Tidak lama setelah Ravesteyn meninggalkan Kabupaten,
Kartini tiba-tiba mengeluh sakit dalam perutnya. Ravesteyn, yang sedang
berkunjung ke rumah lain, cepat-cepat datang kembali. Perubahan kesehatan
Kartini terjadi begitu mendadak, dengan rasa sakit yang sangat di bagian perut.
Setengah jam kemudian, dokter tidak bisa menolong nyawa
pemikir wanita Indonesia yang pertama ini. Pembunuhan ? Racun ? Guna-guna ?
Tentang hal ini, Soetijoso Tjondronegoro (Sutiyoso Condronegoro) berpendapat:
“Bahwa ibu kartini sesudah melahirkan putranya, wafatnya banyak didesas-desuskan,
itu mungkin karena intrik Kabupaten. Tetapi desas-desus itu tidak dapat
dibuktikan. Dan kami dari pihak keluarga juga tidak mencari-cari ke arah itu,
melainkan menerima keadaan sebagaimana faktanya dan sesudah dikehendaki oleh
Yang Mahakuasa.” (Imron Rosyadi, 2010)
Ada pernyataan dari teman belanda, Jika hewan saya
sakitpun, saya tidak percaya terhadap kompetensi dr. Van Ravesteyn.

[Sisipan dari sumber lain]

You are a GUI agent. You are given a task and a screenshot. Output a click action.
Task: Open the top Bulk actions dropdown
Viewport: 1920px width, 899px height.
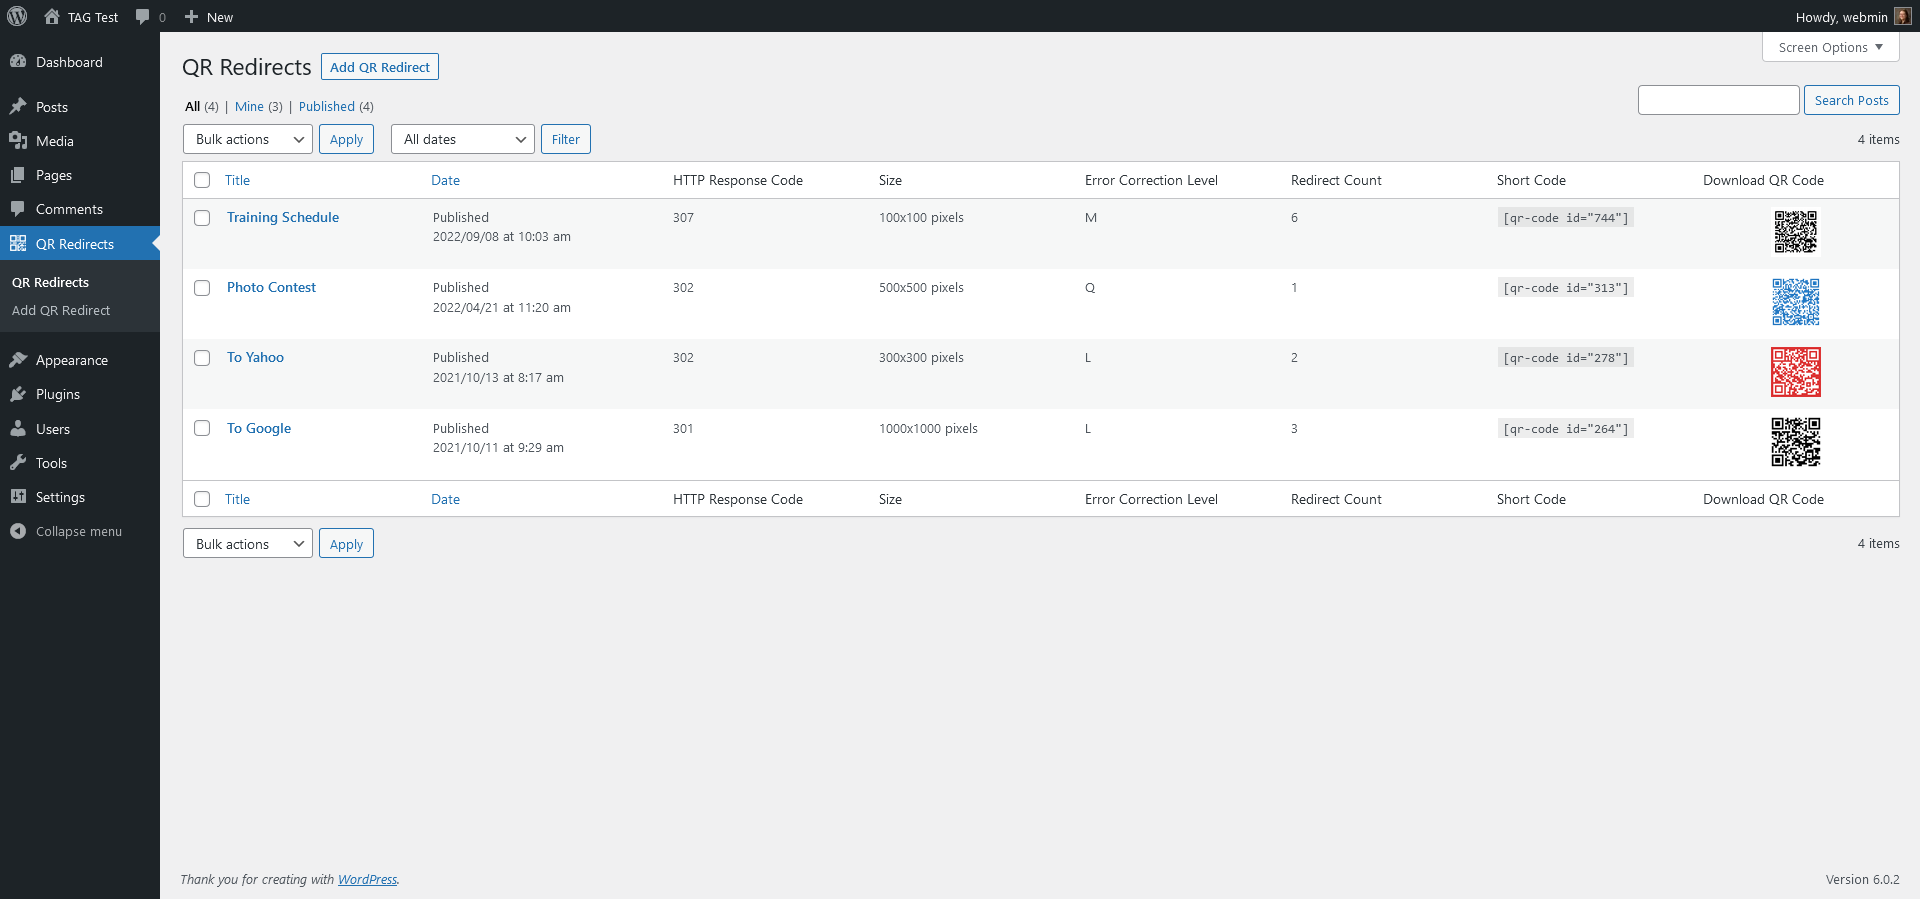(248, 139)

Ada intrik yang mendalam, yakni permainan dalam sekam
agar tidak terlihat upaya pembunuhan terhadap kartini. Orang berpura-pura
berbelasungkawa, sesungguhnya dialah yang membawa pedang tikaman. Orang
berteriak maling, sesungguhnya dialah malingnya. Akan tetapi keluarga kerajaan
mengambil jalan bijak, dan menurut bahasa elit yang terkenal zaman itu, “Laat
de doden met rust” (biarkan yang meninggal jangan diganggu – [Efatino Febriana,
2010]). Dan semuanya dianggap bagian dari perjuangan Kartini yang tertunda.
Tentang “intrik-intrik” sudah ada di zaman dulu hingga
zaman sekarang. Manusia yang dianggap penting dan berkedudukan tinggi jika
memperoleh target pembunuhan atau pemandulan peran karena pertimbangan
tertentu, pasti dilakukan dengan hati-hati, karena dampak dari pembunuhan dan
pemandulan itu akan diketahui publik dan berdampak pada eksistensi sosial yang
tinggi juga, yang taruhannya akan terkena pada pembuat intrik tadi. Jadi selalu
ada alasan lain sebagai “kambing hitam politik” sebagai korban untuk
mengamankan zona yang lebih luas dan panjang. Termasuk RA. Kartini versus
Belanda, ada zona yang lebih luas dan panjang jika Kartini dibiarkan hidup di
era zaman belanda.
Jadi R.A. Kartini bukan pahlawan yang sengaja di-usung
bangsa Belanda melalui politik etis, dan mengalahkan Cut Nyak Dien, Sartika,
dll yang tidak di”hari raya”kan sementara Kartini kenapa dijadikan momen 21
April sebagai Hari Kartini, dan tidak ada hari besar Cut Nyak Dien atau
lainnya. Hari Besar itupun dihapus dengan alasan Kartini adalah pahlawan bawaan
Belanda. Padahal Kartini adalah korban politik etis bangsa belanda secara
terselubung, hanya kita yang buta, kenapa tidak mengetahui ada mutiara yang
berserakan di tanah air sendiri dengan bicara yang tegas. Kita masih ada budaya
menyalahkan kelompok lain bidang sosial, politik, atau keagamaan, yakni melalui
pemikiran perbandingan intlektual pembenaran diri sendiri, dan menganggap
lainnya salah yang tidak koheren dengan kita. Dan Kartini salah satu korban
pahlawan di zaman dulu dan korban malpraktek pemikiran di zaman kekinian.